In and of itself, the rather nondescript town of Santa Lucía Cotzumalguapa has little to recommend it. There are, however, some nearby archaeological attractions evidencing the influence of the Olmec culture and its expansion into coastal Guatemala from lowland Mexico. They might be worth a stop if you are passing this way as you travel along the coast.
The sites, in the cane fields just outside of town, can be a bit difficult to reach and you’ll probably find yourself hiring a cab if you’re coming from town on your own.
What you’ll see here are the remains of the Late Classic Pipil culture, which flourished here between A.D. 500 and 700. In 1880 more than 30 of the large stones found at the site were removed, with nine of them being shipped off to Germany.
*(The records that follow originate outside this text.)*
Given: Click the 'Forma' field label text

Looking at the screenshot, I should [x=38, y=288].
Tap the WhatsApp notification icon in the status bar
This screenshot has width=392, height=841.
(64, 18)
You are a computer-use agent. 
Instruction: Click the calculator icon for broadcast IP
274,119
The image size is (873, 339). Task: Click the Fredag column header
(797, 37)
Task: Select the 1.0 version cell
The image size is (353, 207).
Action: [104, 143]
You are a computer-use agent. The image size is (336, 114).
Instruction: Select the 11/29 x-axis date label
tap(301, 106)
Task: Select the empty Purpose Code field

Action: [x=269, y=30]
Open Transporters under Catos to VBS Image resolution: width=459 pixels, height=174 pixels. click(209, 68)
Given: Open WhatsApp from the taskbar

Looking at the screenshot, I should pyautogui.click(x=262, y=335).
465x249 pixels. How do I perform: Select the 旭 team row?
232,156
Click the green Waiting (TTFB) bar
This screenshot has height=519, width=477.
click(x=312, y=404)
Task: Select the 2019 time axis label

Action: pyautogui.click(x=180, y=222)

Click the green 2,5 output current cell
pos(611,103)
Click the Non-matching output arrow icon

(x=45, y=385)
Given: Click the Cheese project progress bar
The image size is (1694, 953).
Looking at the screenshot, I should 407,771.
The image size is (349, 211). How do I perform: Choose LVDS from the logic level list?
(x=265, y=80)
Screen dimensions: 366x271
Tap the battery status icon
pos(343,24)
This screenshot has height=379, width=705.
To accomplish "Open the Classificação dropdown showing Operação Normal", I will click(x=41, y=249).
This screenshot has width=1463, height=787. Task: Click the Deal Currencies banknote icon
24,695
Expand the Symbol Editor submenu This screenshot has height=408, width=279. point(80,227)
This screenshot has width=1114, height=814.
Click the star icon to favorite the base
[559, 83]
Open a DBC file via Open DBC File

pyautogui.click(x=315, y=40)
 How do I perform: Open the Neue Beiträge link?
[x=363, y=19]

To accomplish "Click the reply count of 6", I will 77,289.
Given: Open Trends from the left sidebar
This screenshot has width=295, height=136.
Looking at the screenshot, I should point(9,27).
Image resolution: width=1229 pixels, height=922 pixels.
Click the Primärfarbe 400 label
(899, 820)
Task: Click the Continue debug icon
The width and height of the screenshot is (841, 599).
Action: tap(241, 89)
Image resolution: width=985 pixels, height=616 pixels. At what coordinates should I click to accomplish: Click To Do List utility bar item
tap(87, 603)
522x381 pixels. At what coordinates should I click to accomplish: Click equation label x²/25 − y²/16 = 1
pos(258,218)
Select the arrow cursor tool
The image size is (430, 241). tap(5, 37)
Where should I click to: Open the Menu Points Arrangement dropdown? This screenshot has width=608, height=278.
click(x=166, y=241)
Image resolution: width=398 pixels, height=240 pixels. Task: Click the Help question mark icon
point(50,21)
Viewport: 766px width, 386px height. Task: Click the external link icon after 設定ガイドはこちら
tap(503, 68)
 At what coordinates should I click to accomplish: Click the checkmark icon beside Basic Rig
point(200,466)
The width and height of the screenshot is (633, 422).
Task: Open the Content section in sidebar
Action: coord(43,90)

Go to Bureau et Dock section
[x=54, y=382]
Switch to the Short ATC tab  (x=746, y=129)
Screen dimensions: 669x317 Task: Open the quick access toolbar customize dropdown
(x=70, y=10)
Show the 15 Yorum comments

Four sets of stones can still be found on-site.
Unless you are a die-hard fan of pre-Columbian culture, I don’t suggest traipsing through the cane fields to see them, as some of the highlights can be easily and conveniently viewed from museums on two different farms occupying the original site. In general, it’s not a good idea to wander in and around the fields of tall sugarcane stalks, as they are prime territory for thieves and other assorted riff-raff.
Most buses trundling along the Pacific Coast Highway no longer go into town thanks to a bypass constructed a few years back. If heading out here you might find yourself changing buses in Escuintla  or Mazatenango. Santa Lucía is also accessible from Lake Atitlán  via Cocales.